Valérie Dréville, mai 2017 © Jean-Louis Fernandez

Valérie Dréville J’ai vraiment découvert à quel point le corps était premier. Et ça, c’est une découverte immense. Jean-René Lemoine Et cela t’est apparu plus fortement à la reprise du spectacle ? Valérie Dréville La première fois, c’était plus intuitif. On a travaillé plus sur le contenu. Plus d’une manière que, d’une certaine façon, je connaissais. Pas dans l’analyse, parce que Vassiliev a toujours une analyse inhabituelle ; mais dans le processus du travail, c’était quelque chose de plus connu… Là, dans cette deuxième version, on est vraiment passés à travers le son. Et c’était plus ardu, plus physique.
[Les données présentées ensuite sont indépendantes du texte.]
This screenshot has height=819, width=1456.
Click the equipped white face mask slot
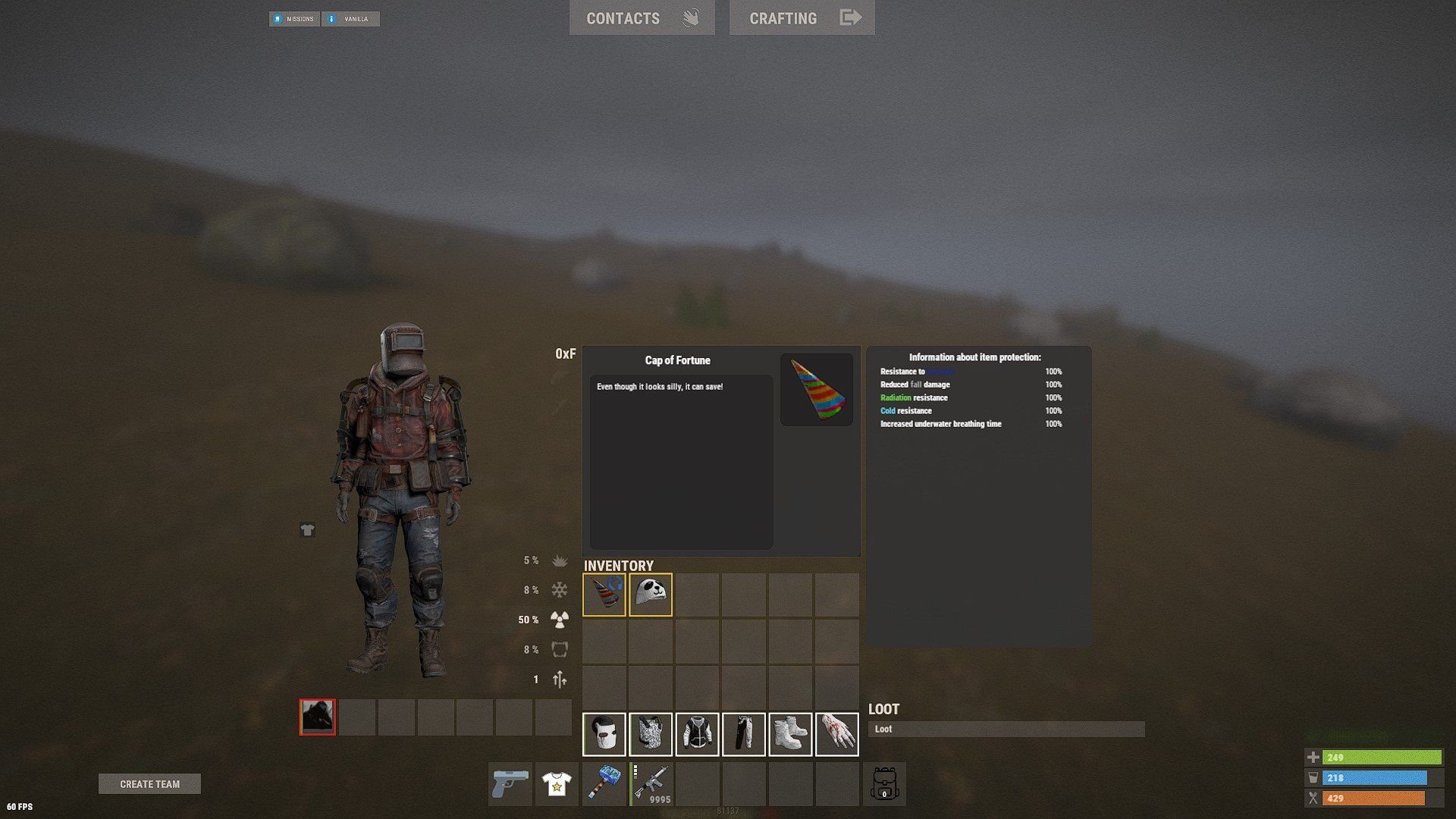604,734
C’était comme un trek. Une montée. Avec tous les découragements que cela entraîne… … Mais j’ai à mon tour une question à te poser. Je reviens un peu en arrière. Tu m’as raconté que la première fois que tu as vu ma version de Médée, pendant un certain temps tu as pensé que tu ne pourrais pas aborder ce mythe… Qu’est-ce qui a précédé à l’écriture ? Quel a été ton processus ? Pourquoi Médée ? Pourquoi ce mythe ? Pourquoi ce monologue ? La différence entre nous, c’est que je n’ai pas écrit, ce n’est pas quelque chose qu’on partage.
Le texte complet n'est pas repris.